Мама, неправильно истолковав румянец на моих щеках — она посчитала его признаком хорошего здоровья, а не скрытого гнева, — сказала, что видит, какую пользу мне приносит общение с людьми, и предложила остаться еще на некоторое время. Слова отца о том, что он должен возвращаться в банк и на биржу, пробудили во мне надежду, но мама, выскребавшая в тот момент из банки остатки моего греческого меда, казалось, была готова отправить его в Эдинбург одного. Папа, вне всяких сомнений, был готов, если потребуется, пожертвовать семейным комфортом ради родительских обязанностей. Этого нельзя было допускать.

Я пригласила отца на прогулку в чизвикский парк.
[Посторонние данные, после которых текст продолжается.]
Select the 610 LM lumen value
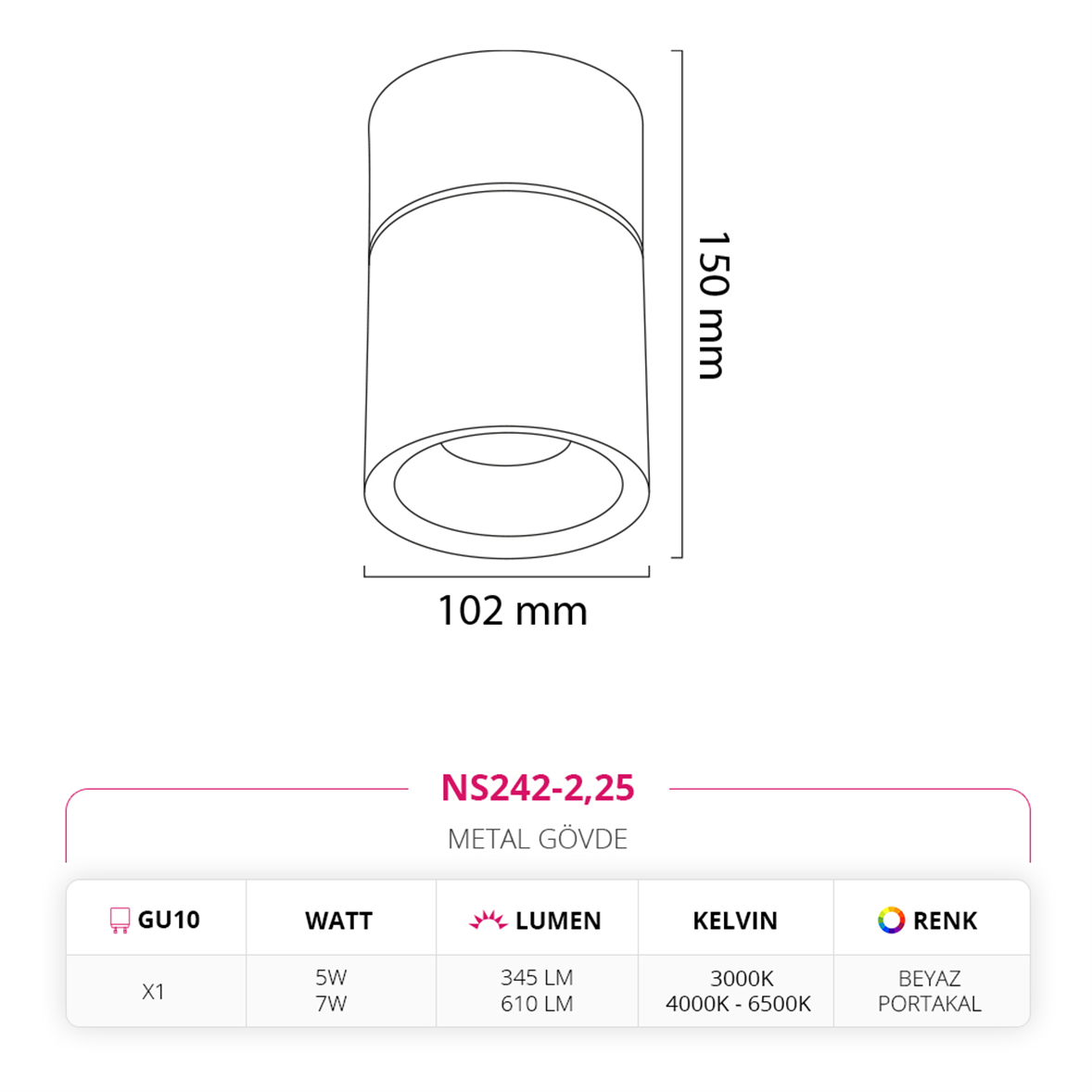 (537, 1004)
Тусклое зимнее солнце придавало небу нежно-желтоватый оттенок, голые ветви деревьев кланялись нам, как бы приглашая пройти дальше. Белки устроили олимпийские соревнования, а морозный воздух слегка покалывал горло. В тот момент можно было бы наслаждаться безмятежным спокойствием, но я думала только о маме, которая готовила очередной хорошо сбалансированный обед в доме на Милтон-роуд и считала свое присутствие там жизненно необходимым. Она даже упомянула пьесу с участием Финбара Флинна — тоном, в котором читалось «если бы только», и от этого я встревожилась и еще сильнее укрепилась в своем намерении. Они должны уехать задолго до премьеры. Даже я не загадывала так далеко вперед. Кроме того, может, еще ничего и не выйдет. Так будет даже лучше.

Я держала отца под руку, и мы шагали легко и непринужденно, — обстановка располагала к доверительности. Я изо всех сил старалась придумать повод, чтобы начать разговор.

— Джоан, — заметил он, внезапно остановившись, — ты очень напряжена.

— Просто немного замерзла, — объяснила я, и мы пошли дальше.

— Скажи, — начала я через некоторое время, решив, что могу совладать с голосом, — вы собираетесь связаться с Джеком после возвращения, так ведь? Ну, сообщить ему, что все в порядке, и он может забыть обо мне. — Я несколько нервно рассмеялась. — Я имею в виду… Вы ведь готовы сказать ему, что нашли меня в абсолютно нормальном состоянии, и я больше не желаю, чтобы он или еще кто-нибудь меня беспокоил?

— Джоан, — сказал отец, — ты очень сильно сжимаешь мне руку.

Я глубоко вздохнула и немного расслабилась, стараясь казаться безразличной.

— Понимаешь, мне действительно нравится жить одной.

Он похлопал меня по руке.

— Ты ведешь себя очень мужественно, девочка.

— Дело не в этом. Мне нравится!

— Мне кажется, это не совсем нормально.

— Ох, перестань, — раздраженно сказала я, не взвешивая свои слова. — Одно дело примчаться сюда, думая, что я не могу высвободиться из объятий лесбиянки… — Папа напрягся, но я по глупости не обратила внимания на его реакцию. — И совсем другое — волноваться просто потому, что я предпочитаю жить одна. И вообще, что следует считать нормальным?

— Нормально, — веско проговорил он, — это противоположность тому, что ненормально. Я не считаю сознательно выбранную одинокую жизнь нормальной.

— И все же, если бы Джек сказал вам, что я живу с мужчиной, вы бы остались в Эдинбурге? Даже если бы совсем ничего о нем не знали? Но вы решили, что это женщина, и бросили бридж, биржу и банк ради того, чтобы отправиться в Лондон меня спасать?

— Не скажу, что мы были бы в восторге, узнав, что у тебя новый друг, — но, да, смирились бы. В конце концов, в наше время, кажется, так принято. Но мысль о том, что ты живешь так, как описал Джек… Нет, это было слишком.

— Почему? — Любопытство сломало все мои планы. Я никогда не говорила с отцом ни о чем подобном.

— Джоан, ради всего святого! — Он резко остановился и ударил тростью о землю с такой силой, что белки в испуге разбежались со своей трехсотметровой дистанции. — Это ненормально. Против природы. — Он ткнул тростью в сторону настоящей, с его точки зрения, природы. — То, о чем ты говоришь, неестественно!